Everyone with an active MPCDF account should be able to log in with the normal Kerberos credentials and run the service on the Viper-GPU system. Users with access to DAIS can also run the service on that system.

The LLM Inference Service is targeted at researchers who wish to interactively evaluate specific open models or conduct interactive user studies. For non-interactive workloads, such as extensive benchmarks or offline evaluations, we recommend using Slurm batch jobs to ensure efficient resource utilization. Example scripts for submitting such jobs are available in our LLMs-meet-MPCDF GitLab repository. Additionally, for users interested in testing “standard” open models, the Chat AI service by GWDG is an excellent alternative. It offers a user-friendly chat interface as well as access to an inference API.

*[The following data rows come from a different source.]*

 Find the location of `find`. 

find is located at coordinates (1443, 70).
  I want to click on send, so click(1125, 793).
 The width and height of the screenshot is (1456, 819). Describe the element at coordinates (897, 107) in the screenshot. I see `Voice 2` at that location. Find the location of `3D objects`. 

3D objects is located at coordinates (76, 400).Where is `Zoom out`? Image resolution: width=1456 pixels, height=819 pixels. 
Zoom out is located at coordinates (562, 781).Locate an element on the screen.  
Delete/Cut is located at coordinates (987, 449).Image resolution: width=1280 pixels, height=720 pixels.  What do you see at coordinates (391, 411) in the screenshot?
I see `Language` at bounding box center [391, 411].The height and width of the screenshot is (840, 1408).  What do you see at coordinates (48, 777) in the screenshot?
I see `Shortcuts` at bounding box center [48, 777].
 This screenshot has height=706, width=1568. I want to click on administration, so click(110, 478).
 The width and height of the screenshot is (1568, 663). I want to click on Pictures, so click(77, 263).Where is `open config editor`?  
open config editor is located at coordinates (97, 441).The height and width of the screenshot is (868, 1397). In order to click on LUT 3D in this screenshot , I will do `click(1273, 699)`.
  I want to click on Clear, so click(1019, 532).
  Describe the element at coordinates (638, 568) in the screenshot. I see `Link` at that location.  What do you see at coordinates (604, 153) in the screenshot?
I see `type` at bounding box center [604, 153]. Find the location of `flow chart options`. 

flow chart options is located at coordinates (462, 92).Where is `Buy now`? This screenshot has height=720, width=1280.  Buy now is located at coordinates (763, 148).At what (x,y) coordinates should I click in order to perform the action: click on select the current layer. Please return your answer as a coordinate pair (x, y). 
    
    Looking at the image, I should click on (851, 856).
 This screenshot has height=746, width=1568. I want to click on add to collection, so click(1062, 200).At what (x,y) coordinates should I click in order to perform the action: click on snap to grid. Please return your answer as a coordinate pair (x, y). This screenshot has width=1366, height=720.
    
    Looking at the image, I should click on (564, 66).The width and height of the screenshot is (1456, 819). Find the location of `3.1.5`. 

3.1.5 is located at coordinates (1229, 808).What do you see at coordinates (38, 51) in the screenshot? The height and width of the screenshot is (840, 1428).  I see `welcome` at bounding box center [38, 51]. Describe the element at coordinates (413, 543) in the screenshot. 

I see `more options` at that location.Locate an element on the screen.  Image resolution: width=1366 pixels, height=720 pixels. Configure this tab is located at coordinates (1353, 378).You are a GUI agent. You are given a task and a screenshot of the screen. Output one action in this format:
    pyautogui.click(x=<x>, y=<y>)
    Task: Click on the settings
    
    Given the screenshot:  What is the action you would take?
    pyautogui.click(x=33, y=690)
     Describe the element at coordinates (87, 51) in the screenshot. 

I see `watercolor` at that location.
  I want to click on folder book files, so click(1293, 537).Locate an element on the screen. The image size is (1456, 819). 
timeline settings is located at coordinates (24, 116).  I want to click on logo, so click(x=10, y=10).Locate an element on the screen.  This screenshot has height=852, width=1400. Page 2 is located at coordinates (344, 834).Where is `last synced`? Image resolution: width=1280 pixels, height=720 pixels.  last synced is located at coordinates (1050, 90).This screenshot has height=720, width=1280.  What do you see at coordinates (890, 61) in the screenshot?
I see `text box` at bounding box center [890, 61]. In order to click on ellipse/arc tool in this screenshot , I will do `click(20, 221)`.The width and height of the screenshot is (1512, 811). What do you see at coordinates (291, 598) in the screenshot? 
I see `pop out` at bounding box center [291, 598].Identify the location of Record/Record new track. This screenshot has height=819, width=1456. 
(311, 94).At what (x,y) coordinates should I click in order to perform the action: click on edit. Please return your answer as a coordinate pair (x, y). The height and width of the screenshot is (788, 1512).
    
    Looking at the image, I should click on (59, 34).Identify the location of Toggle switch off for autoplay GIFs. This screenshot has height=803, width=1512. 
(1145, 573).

Cautions and best‑practice notes for AI workloads on HPC systems

AI frameworks (e.g. PyTorch, TensorFlow, JAX) often automatically create a large number of OpenMP threads internally. On the HPC systems this can exhaust the available CPU resources, increase contention, and in the worst case cause node crashes or job termination. The following recommendations help to keep the nodes stable while preserving most of the performance:

Set OMP_WAIT_POLICY=PASSIVE

This tells the OpenMP runtime to put idle threads into a low‑power wait state instead of busy‑waiting. The impact on performance is typically negligible, but it can dramatically reduce the likelihood of node failures, especially on the Viper GPU nodes where aggressive thread spawning is a common cause of instability.

Important

When running AI workloads on the Viper GPU system we strongly recommend setting OMP_WAIT_POLICY to PASSIVE.

Limit the number of OpenMP threads

OMP_NUM_THREADS=1 is a safe starting point for many AI applications and guarantees that only a single thread per process is active. For workloads that benefit from multi‑threaded CPU kernels (e.g. data loading, BLAS operations) you may increase this value, but always benchmark the impact on your specific model and dataset.

Important

Use our internal monitoring system (see the monitoring system page) to watch for an unusually high number of threads, CPU usage, or memory pressure. If you observe such symptoms, try setting OMP_NUM_THREADS to a low number.